HeART Lab brings together healthcare providers, researchers, artists, and community members to build collaborative research partnerships.  Our methods harness art, research, and technology to work towards health equity – Health Equity, Art, Research, Technology. 

Making Inquiries 

We engage service users and people with lived experience in all phases of research, including collaboration on potential research questions and designs, contributing to data interpretation, and making decisions about how and where our findings are shared.  We use the principles of co-design to generate questions, explore understandings, and identify gaps and opportunities in current research and practice.

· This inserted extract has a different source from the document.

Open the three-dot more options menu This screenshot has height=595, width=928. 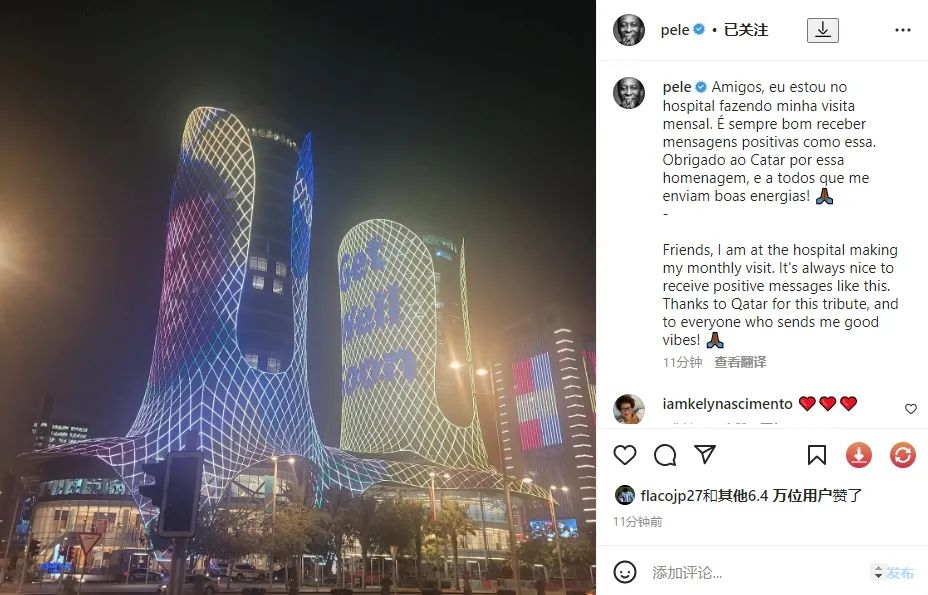(903, 30)
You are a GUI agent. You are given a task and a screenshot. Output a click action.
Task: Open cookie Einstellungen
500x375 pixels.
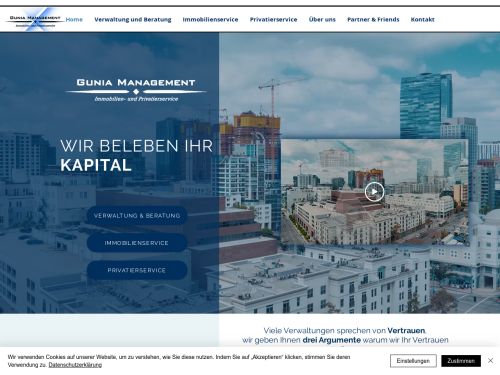(413, 361)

These inquiries are the foundation of our person-and-community oriented research projects, which draw on multiple arts-engaged and participatory qualitative methods, including storytelling, digital storytelling, journey mapping, and in-depth interviewing.

Making Meaning 

Our storied approach to research honours personal, embodied, and social meaning-making. Our projects feature collaborative discovery and interpretation to seek contextualized understandings of issues and experiences at the individual, community, and broader systems levels that impact health and well-being. Our lab has the facilitation expertise, tools, and technology to deliver digital storytelling workshops, in person using our mobile digital storytelling lab or online using video conferencing technology, to support participants to reflect on their lived experiences and create their own digital stories. 

Making Change 

We seek opportunities for expression, partnership, advocacy, improvement, and innovation in all phases of what we do. Insights and findings from our research and collaborations are shared widely, academically and creatively, to support the implementation of new ideas and to advocate for change. This includes The Body Electric, an annual digital art exhibition, Ars Medica, Canada’s first health humanities journals.